In dissent, Justice Scalia (may he rest in peace) wrote that the majority opinion is “a threat to American democracy,” and “This is a naked judicial claim to legislative—indeed, super-legislative—power; a claim fundamentally at odds with our system of government…. A system of government that makes the People subordinate to a committee of nine unelected lawyers does not deserve to be called a democracy.”
We must recall that of the 35 States that voted on the issue of same-sex “marriage”, 32 States chose to preserve the traditional definition of marriage. In Obergefell, the Court appraised the laws of Michigan, Ohio, Kentucky, and Tennessee. In each of these states, an overwhelming majority of voters voted in favor of traditional marriage: 88% in Tennessee, 74% in Kentucky, 62% in Ohio and 59% in Michigan.
Chief Justice Roberts, doing away with the majority’s legal basis for same–sex marriage, determined, “The right it announces has no basis in the Constitution or this Court’s precedent.” He wrote, “The Constitution itself says nothing about marriage, and the Framers thereby entrusted the States with “[t]he whole subject of the domestic relations of husband and wife.”
Up until Obergefell, since the founding of our nation, and for the last approximately 2,000 years of Christianity, across all civilizations and cultures, the definition of marriage has been the same—the union of a man and a woman. Indeed, Christ said:
“Have you not read that from the beginning the Creator ‘made them male and female’ and said, ‘For this reason a man shall leave his father and mother and be joined to his wife, and the two shall become one flesh’? So they are no longer two, but one flesh. Therefore, what God has joined together, no human being must separate.” (Matthew 19: 4-6)
Considerer the following. In 1857, the Supreme Court used the same substantive Due Process rationale as in Obergefell in its Dred Scott decision to protect the rights of slaveholders to own slaves as property. As Chief Justice Roberts observed, “Dred Scott’s holding was overruled on the battlefields of the Civil War….”
This decision, similar to the Courts creation of the constitutional right to abortion in Roe v Wade, will not end the debate.
In the short term those who do not accept the ruling in Obergefell must ensure that federal and state laws are enacted that will protect the religious freedom of Christians to speak out and to practice their faith. They must also begin to counter the slick, meaningless slogans used by homosexual advocates such as “marriage equality.”

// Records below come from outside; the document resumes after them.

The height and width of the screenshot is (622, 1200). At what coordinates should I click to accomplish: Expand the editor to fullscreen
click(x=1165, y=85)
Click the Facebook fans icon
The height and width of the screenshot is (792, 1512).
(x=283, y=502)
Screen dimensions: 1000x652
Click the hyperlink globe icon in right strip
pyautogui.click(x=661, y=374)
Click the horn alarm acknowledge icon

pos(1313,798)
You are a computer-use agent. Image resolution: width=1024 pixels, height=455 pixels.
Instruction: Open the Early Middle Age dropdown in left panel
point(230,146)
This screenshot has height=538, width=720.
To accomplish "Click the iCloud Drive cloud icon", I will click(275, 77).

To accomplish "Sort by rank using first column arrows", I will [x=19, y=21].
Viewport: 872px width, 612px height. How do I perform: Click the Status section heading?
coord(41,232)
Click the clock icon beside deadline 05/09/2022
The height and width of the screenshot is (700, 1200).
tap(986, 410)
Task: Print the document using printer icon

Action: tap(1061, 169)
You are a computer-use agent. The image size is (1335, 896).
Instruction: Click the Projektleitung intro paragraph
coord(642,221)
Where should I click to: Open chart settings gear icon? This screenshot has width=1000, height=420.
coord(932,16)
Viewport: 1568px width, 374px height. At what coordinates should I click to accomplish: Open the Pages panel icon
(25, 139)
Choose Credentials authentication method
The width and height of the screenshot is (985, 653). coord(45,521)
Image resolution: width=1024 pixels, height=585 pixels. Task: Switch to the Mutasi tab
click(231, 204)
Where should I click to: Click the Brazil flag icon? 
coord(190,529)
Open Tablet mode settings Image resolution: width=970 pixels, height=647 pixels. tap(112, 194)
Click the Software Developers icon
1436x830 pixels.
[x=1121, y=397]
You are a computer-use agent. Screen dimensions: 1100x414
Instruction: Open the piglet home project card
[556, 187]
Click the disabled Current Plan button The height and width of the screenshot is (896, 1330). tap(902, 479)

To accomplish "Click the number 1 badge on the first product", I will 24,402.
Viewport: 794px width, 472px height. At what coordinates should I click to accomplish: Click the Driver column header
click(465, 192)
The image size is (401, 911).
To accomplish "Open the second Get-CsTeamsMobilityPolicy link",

Families are a sine qua non for the survival of our country. Nevertheless, people who want to have sex with members of the same sex will not be satisfied until every vestige of opposition to same-sex “marriage” is demolished. Already a wave of persecution has begun against those opposed to their agenda. Princeton law professor Robert George pointed to the increasing oppression of Christians who oppose a redefinition of marriage. He said that business owners, adoption agencies and workers in several states have already been threatened, pushed out of their industries, or forced to violate their consciences in order to operate their businesses. The Professor pointed out that many government employees have been subjected to disciplinary action and threatened with termination for expressing their biblical views on marriage. Unquestionably there will be efforts to revoke the tax-exempt status of the Catholic Church as well as other Christian organizations that teach that marriage is the union of a man and woman. The list will continue on. Put on the armor of Christ.